■ **Texto de leitura**:
O Hamas está tentando reescrever o dia 7 de outubro antes que Washington decida o futuro de Gaza?

Membros das Brigadas Al-Qassam entregam reféns Israelenses à Cruz Vermelha, como parte do acordo de cessar-fogo entre Israel e o Hamas, em Rafah, em 22 de fevereiro de 2025. (Foto: Abed Rahim Khatib/Flash90)

A publicação do mais recente livro branco da organização terrorista Hamas, intitulado “Nossa narrativa... Al-Aqsa Flood: Dois anos de Perseverança e Vontade de Libertação”, não é apenas mais um exercício de propaganda. É uma tentativa calculada de moldar o futuro, redefinir o papel do Hamas em Gaza e garantir sua sobrevivência política e militar.

O Hamas já conseguiu anteriormente impor narrativas falsas a governos, apoiadores e pessoas desinformadas. Israel deve reconhecer que este esforço, se não for controlado, poderá ter sucesso novamente.

O momento em que o documento foi publicado não é coincidência.

O Primeiro-Ministro Benjamin Netanyahu vai a Washington esta semana para se reunir com o Presidente Donald Trump, onde uma questão central na agenda será se e como o Hamas deve ser desarmado e removido do poder. O Hamas compreende este momento e compreende o que está em jogo.

A publicação do documento agora, e em inglês, parece ter sido planejada para antecipar essa conversa. É uma tentativa de influenciar os formuladores de políticas, a opinião internacional e os termos de qualquer acordo pós-guerra em Gaza.

Em resumo, o Hamas está tentando se reinserir no futuro de Gaza.

Somente uma ação cuidadosa e resoluta por parte de Israel pode impedir esse resultado. No entanto, o histórico de Israel mostra repetidas fraquezas quando se trata de sua própria propaganda.

De acordo com o Professor Gabriel Weimann, da Escola de Governo da Universidade Reichman e pesquisador sênior do Instituto Internacional de Contraterrorismo, o Hamas publicou o documento na quarta-feira para restabelecer sua narrativa entre o público Americano. O objetivo, ele disse, é argumentar que, se a segunda fase do plano de 20 pontos de Trump tem como objetivo trazer liberdade a Gaza, então o Hamas deve continuar fazendo parte desse futuro.

A mensagem implícita do artigo, explicou Weimann, é que o Hamas se apresenta como o representante legítimo dos Palestinos em Gaza.

“Eles falam sobre nosso povo Palestino, travando uma guerra para obter liberdade, para se libertar”, observou Weimann. “Não é uma organização terrorista desafiando o Estado. É um povo contra o outro, vítimas contra opressores. O Hamas é o representante legítimo e é por isso que, no futuro, não deve ser desarmado e não deve ser removido de Gaza.”

■ **Instrução**: Por favor, liste todas as pessoas identificadas pelo nome completo no texto sobre o Hamas. Baseie-se somente no texto.

■ **Linhas**:

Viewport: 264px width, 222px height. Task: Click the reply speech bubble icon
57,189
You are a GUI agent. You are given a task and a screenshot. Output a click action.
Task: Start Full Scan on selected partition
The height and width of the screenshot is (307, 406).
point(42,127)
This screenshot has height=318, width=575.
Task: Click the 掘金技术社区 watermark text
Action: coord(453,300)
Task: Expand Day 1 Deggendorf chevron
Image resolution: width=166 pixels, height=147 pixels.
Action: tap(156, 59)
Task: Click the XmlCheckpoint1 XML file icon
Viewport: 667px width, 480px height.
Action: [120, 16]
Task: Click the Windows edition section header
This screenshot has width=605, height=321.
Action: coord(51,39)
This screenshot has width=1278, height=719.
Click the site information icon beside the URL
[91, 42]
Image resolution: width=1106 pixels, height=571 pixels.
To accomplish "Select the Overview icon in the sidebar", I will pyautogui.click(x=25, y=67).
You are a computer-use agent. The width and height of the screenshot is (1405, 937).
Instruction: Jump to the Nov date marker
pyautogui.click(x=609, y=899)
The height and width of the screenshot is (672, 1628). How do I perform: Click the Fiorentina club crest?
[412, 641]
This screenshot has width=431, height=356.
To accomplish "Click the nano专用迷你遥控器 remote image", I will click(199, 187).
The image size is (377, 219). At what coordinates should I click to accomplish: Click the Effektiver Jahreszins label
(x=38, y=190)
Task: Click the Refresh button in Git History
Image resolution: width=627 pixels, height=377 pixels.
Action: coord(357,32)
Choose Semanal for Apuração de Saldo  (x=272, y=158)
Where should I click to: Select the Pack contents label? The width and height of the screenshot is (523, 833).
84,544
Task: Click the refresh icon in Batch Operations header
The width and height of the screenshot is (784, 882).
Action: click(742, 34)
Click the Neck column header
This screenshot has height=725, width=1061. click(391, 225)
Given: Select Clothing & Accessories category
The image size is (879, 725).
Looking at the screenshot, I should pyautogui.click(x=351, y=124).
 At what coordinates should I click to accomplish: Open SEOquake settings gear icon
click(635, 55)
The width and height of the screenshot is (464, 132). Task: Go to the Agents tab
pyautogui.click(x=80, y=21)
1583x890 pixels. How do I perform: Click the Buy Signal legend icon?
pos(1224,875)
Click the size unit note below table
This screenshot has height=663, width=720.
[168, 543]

■ **Resposta**: Abed Rahim Khatib, Benjamin Netanyahu, Donald Trump e Gabriel Weimann.